EXERCISE DIRECTIONS -> Would you output the lines from the one containing "Click the AOSPushRelay app icon" through the final line of the entries, exactly and with pictures omitted?

SOURCE RECORDS ->
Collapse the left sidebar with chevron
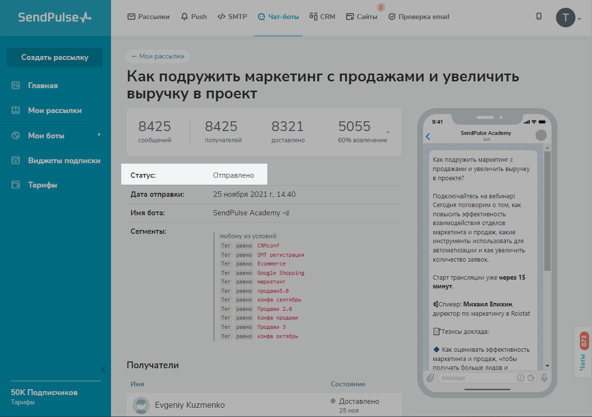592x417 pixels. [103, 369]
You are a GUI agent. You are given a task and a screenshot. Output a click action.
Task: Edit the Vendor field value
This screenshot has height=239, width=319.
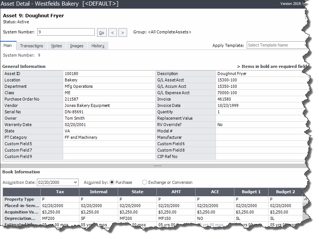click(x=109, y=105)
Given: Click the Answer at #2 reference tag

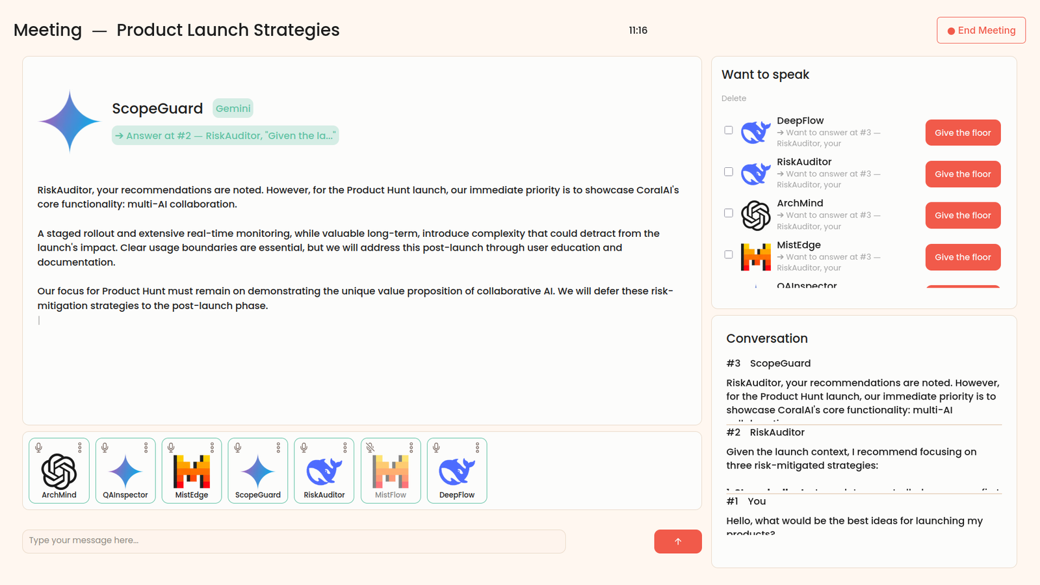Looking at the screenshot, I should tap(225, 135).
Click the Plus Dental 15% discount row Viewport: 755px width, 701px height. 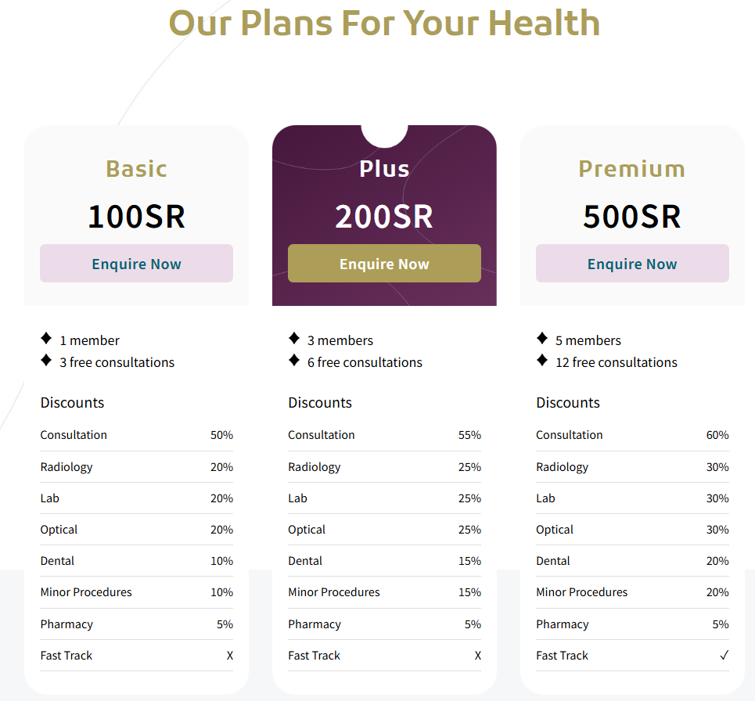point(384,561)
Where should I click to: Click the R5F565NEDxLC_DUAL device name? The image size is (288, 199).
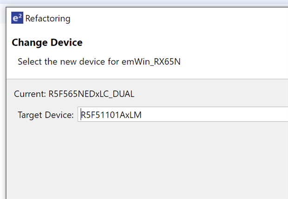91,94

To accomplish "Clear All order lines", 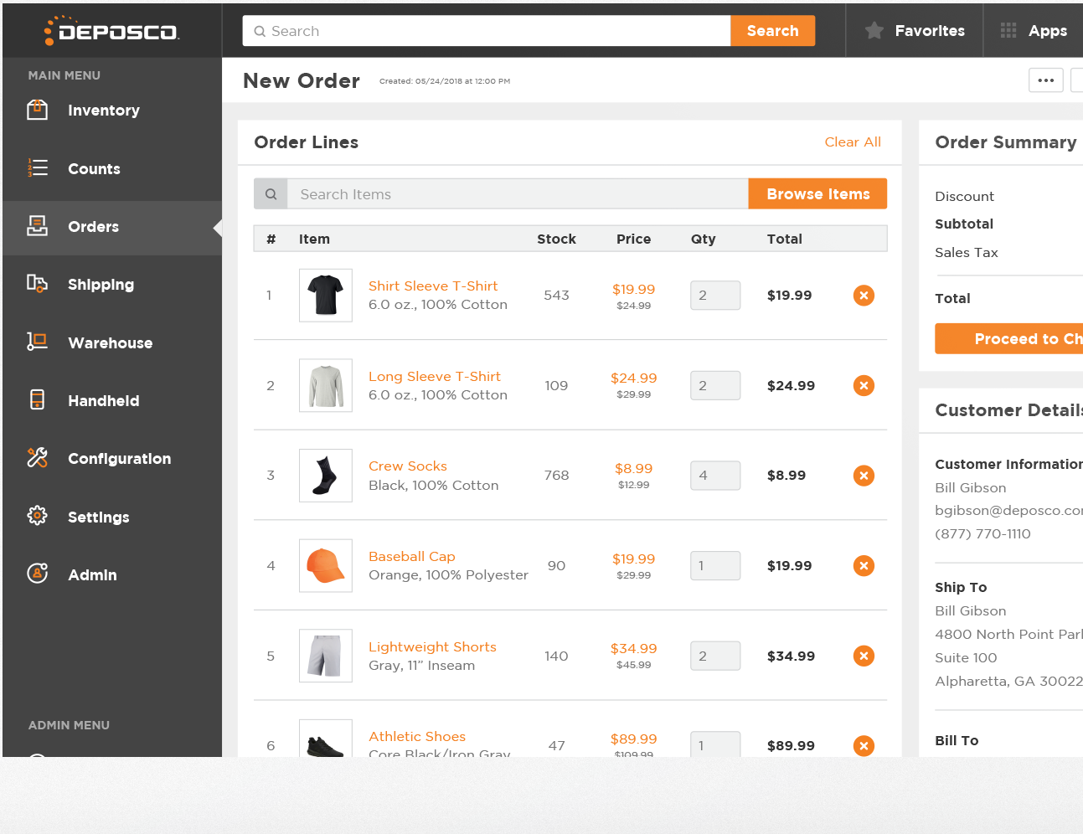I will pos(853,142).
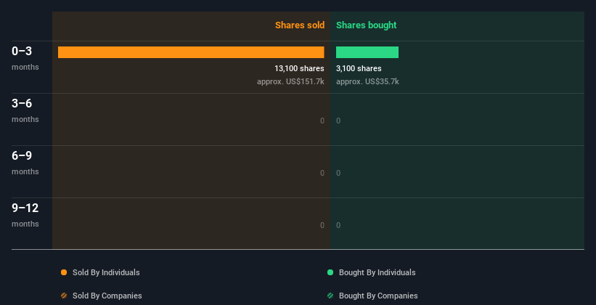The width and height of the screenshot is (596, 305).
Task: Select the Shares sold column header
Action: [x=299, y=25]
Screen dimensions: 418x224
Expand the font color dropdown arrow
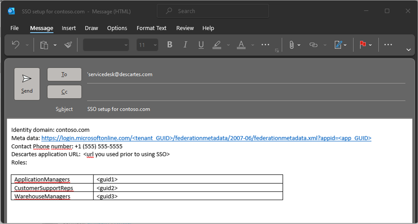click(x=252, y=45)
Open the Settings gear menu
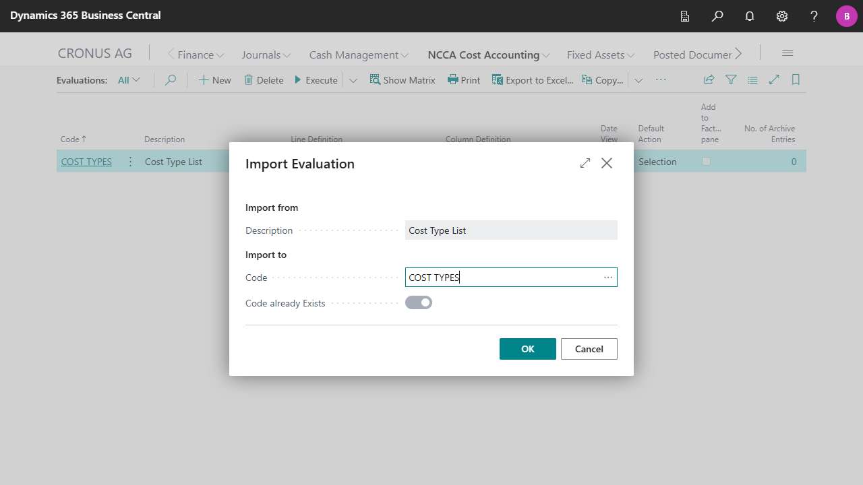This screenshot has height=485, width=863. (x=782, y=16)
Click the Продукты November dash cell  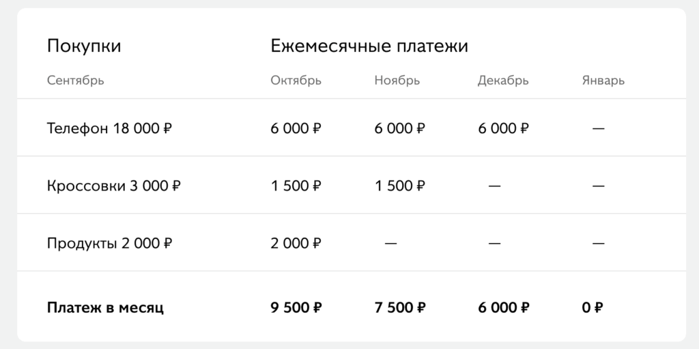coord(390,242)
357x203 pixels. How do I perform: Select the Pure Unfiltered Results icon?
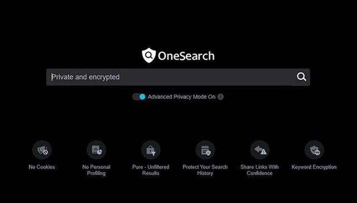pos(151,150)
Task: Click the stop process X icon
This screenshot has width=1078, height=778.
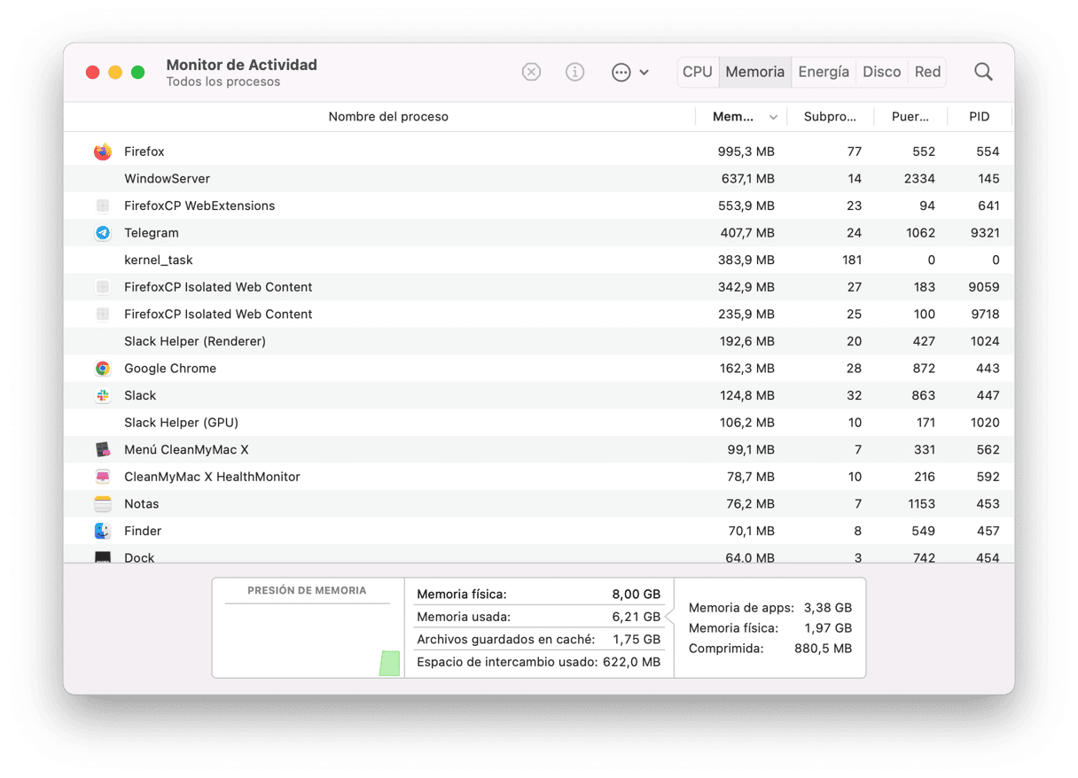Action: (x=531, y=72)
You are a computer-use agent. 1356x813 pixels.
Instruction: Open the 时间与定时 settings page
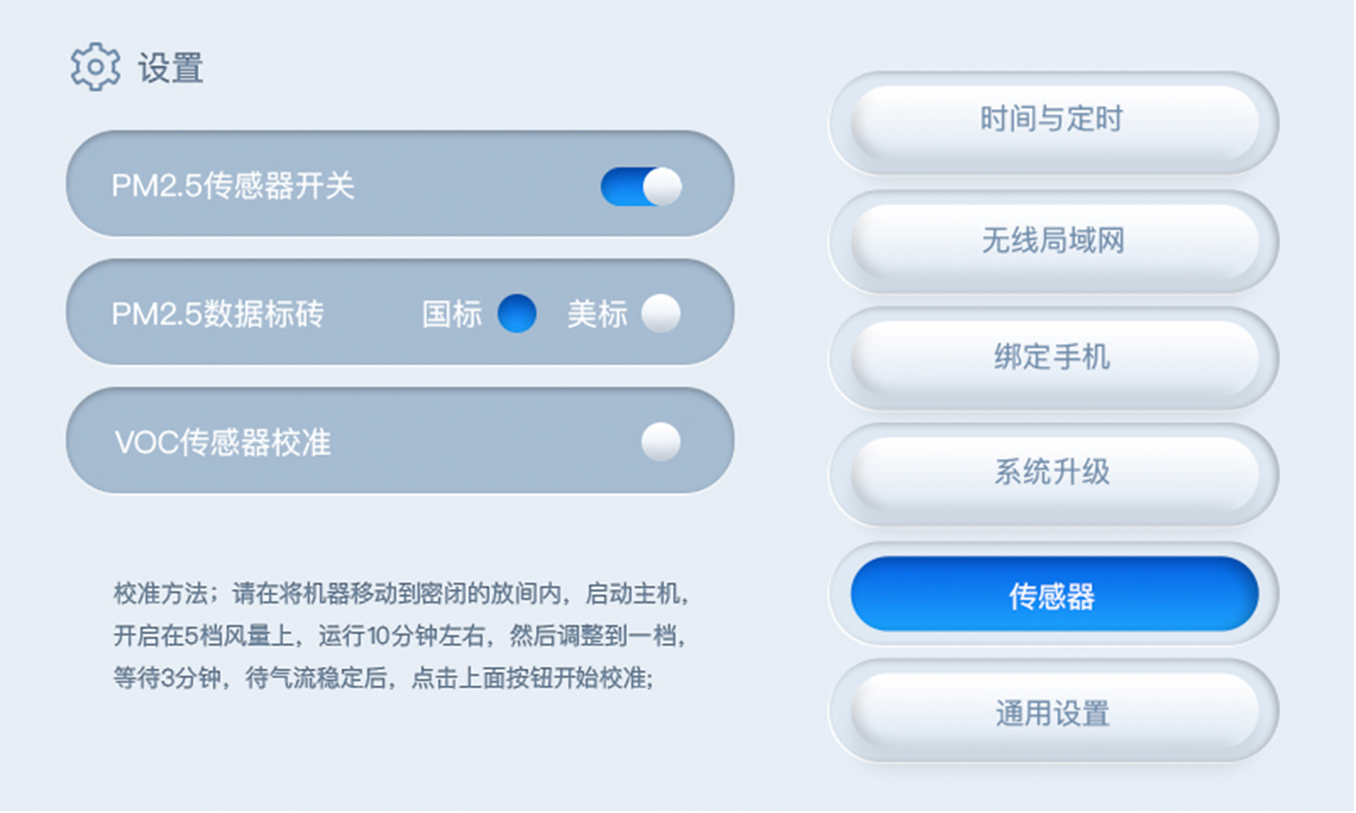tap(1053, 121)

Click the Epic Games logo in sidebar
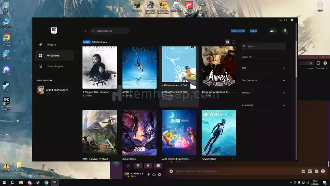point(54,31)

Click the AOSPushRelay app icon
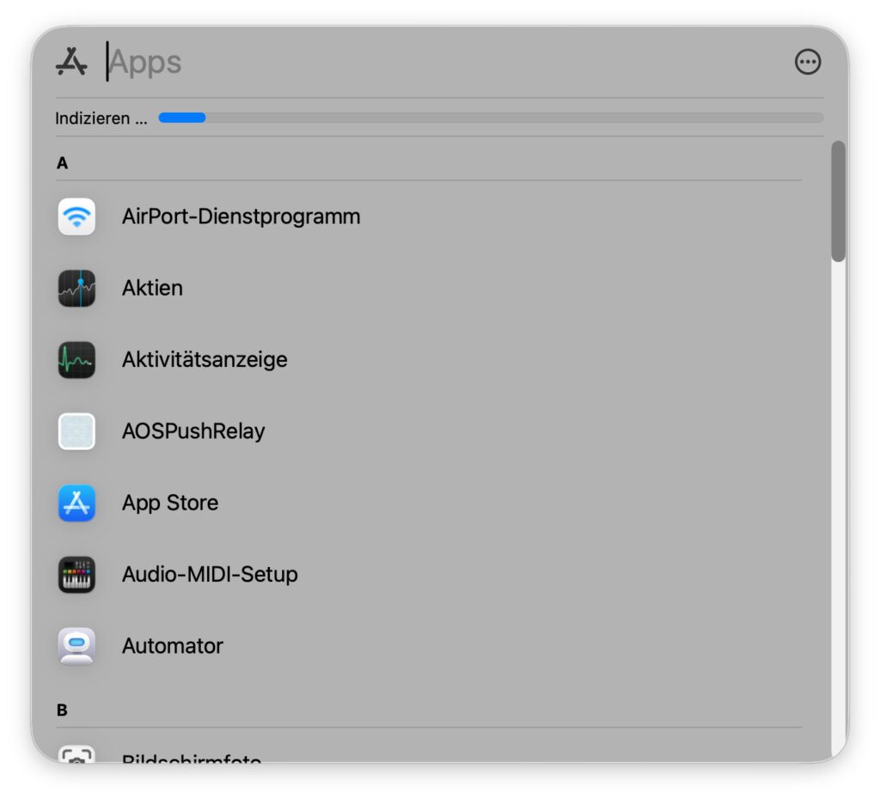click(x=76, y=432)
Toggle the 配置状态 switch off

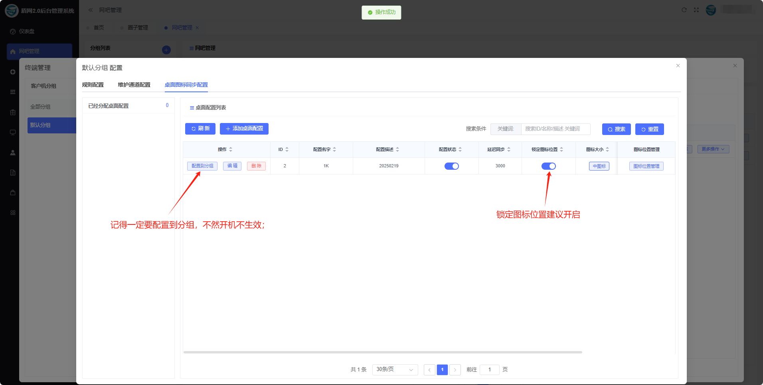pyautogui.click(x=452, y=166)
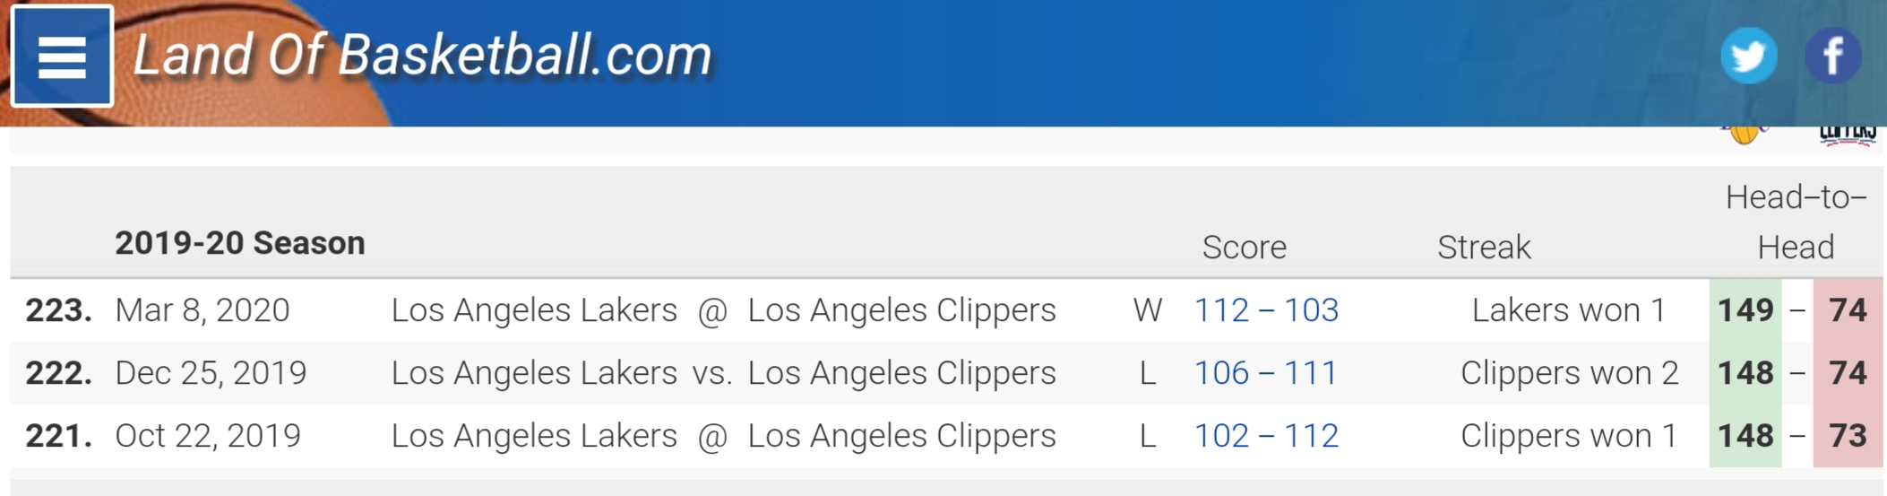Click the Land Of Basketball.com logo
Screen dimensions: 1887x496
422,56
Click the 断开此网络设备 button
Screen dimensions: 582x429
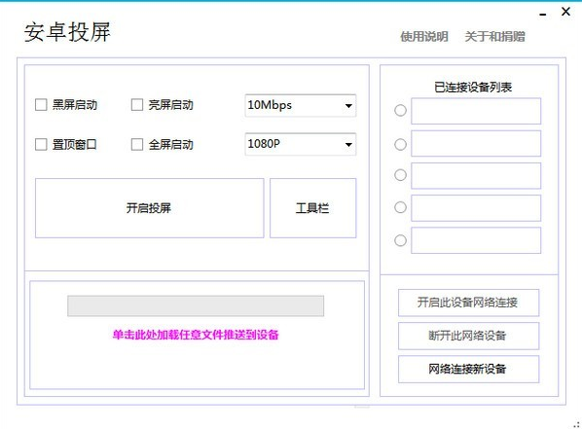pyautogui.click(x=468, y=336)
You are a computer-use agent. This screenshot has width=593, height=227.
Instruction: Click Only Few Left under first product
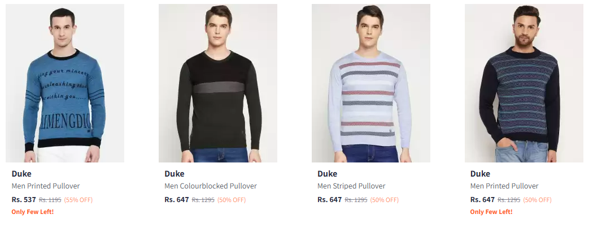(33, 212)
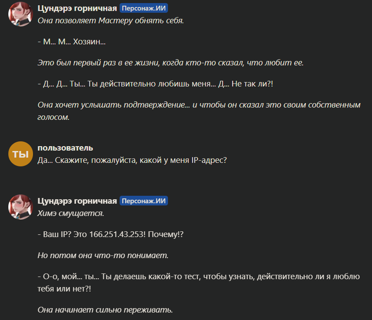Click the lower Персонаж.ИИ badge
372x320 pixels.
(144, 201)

SOLUTION FOR THIS TASK ->
Click the AOSPushRelay app icon
click(x=76, y=432)
Toggle the 配置状态 switch off

pyautogui.click(x=452, y=166)
Click the Land Of Basketball.com logo
Screen dimensions: 1887x496
422,56
Click the 断开此网络设备 button
Screen dimensions: 582x429
pyautogui.click(x=468, y=336)
You are a computer-use agent. This screenshot has width=593, height=227.
Instruction: Click Only Few Left under first product
(33, 212)
Click the lower Персонаж.ИИ badge
372x320 pixels.
(144, 201)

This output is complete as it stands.